The mechanism of action of tafenoquine, like other quinoline analogues, has not been fully resolved. The decision to approve this medication in Australia is primarily based on the results of a randomised double-blind trial conducted on Australian soldiers deployed to Timor-Leste. The study was conducted by the Tafenoquine Study Team with support from GSK, the Australian Defence Force (ADF) and the U.S. Army Medical Materiel Development Activity (USAMMDA). It found tafenoquine to be non-inferior to mefloquine + primaquine for malaria prophylaxis.

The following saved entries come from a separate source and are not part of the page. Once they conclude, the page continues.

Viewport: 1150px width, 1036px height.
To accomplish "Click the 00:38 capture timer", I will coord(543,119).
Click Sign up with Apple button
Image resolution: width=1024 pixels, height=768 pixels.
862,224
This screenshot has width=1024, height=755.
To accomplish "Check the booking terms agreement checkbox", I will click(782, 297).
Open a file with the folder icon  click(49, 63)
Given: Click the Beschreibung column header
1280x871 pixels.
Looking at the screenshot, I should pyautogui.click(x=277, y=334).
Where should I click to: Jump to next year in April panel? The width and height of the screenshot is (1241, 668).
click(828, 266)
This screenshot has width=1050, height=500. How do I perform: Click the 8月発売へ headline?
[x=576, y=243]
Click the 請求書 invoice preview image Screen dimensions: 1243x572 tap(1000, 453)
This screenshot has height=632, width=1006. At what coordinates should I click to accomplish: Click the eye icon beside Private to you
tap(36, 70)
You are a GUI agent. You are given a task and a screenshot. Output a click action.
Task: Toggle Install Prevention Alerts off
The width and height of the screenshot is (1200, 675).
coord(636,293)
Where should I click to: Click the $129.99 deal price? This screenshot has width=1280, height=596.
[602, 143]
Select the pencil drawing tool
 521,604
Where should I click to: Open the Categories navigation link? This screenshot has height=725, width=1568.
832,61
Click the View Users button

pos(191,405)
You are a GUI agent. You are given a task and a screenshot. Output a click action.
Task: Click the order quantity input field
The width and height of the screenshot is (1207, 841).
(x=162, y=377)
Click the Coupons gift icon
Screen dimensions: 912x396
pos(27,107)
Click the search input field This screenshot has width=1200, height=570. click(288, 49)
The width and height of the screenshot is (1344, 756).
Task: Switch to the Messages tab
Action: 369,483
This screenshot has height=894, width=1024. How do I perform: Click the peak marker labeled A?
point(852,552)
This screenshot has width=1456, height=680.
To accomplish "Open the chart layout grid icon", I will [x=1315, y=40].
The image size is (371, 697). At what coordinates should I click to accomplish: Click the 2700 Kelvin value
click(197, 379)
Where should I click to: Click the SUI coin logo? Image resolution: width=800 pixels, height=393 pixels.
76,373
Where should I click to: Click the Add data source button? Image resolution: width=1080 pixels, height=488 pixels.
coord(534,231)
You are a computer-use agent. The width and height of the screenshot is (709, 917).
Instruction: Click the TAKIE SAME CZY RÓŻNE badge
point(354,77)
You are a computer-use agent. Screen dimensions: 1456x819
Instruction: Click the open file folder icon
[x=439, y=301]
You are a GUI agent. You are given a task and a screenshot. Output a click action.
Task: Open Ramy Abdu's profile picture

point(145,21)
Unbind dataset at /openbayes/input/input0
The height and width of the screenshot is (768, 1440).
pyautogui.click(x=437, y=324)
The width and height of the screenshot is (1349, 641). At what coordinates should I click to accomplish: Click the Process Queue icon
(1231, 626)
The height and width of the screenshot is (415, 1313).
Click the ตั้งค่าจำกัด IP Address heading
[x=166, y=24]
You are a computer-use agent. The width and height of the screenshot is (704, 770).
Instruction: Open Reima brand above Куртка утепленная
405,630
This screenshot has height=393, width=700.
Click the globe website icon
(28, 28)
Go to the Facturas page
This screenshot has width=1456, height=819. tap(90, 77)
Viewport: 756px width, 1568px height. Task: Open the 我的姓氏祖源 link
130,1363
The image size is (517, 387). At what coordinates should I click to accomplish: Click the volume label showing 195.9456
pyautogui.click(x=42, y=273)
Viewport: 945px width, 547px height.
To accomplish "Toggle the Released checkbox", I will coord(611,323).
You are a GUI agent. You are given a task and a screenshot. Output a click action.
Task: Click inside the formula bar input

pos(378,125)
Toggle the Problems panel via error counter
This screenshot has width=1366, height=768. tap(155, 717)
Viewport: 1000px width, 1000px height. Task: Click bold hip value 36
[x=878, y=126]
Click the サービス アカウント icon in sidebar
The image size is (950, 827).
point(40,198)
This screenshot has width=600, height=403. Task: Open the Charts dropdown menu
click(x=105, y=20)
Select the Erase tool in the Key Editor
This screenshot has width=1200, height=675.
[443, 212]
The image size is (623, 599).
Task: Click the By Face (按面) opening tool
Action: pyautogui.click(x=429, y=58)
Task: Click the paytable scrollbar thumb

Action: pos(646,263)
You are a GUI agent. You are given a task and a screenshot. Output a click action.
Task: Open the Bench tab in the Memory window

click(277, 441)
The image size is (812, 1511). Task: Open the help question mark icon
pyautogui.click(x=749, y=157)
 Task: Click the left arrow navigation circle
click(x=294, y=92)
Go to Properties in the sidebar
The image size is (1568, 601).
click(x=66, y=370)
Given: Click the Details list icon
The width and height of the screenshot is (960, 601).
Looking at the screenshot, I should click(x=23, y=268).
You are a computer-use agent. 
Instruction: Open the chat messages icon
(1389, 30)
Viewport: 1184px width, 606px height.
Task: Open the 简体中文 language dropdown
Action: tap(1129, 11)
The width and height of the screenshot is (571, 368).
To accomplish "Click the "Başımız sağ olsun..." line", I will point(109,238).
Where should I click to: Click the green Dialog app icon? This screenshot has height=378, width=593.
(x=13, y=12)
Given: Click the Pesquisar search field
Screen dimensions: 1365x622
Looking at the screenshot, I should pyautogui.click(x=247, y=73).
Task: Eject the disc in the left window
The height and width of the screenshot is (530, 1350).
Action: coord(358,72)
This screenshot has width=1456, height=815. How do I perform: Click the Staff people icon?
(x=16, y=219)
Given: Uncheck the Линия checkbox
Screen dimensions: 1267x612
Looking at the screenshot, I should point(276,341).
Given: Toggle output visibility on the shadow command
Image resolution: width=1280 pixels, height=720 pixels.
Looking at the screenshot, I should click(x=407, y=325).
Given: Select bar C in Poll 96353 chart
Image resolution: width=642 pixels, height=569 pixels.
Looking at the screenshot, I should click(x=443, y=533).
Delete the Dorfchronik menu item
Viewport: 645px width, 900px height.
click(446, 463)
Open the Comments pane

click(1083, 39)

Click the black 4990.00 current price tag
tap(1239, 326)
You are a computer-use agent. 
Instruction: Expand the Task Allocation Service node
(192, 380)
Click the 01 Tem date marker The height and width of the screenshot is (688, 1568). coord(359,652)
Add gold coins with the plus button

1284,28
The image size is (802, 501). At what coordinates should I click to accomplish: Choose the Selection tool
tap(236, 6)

The trial had 94% power to detect a 10% difference. Of the 654 soldiers included in the trial, 492 were allocated to the tafenoquine arm and 162 to the mefloquine/primaquine arm. The soldiers took weekly doses of the medication during a six-month stint in Timor-Leste, during which none of the participants in the study developed malaria. Following this, there was a six-month follow-up period with the soldiers in Australia. Soldiers in the mefloquine arm took primaquine for two weeks post-exposure with the soldiers in the tafenoquine arm taking a placebo instead. During this post-exposure period, four soldiers in the tafenoquine arm developed P. vivax infection (0.9%) compared to one soldier in the mefloquine arm (0.7%) – a statistically insignificant difference.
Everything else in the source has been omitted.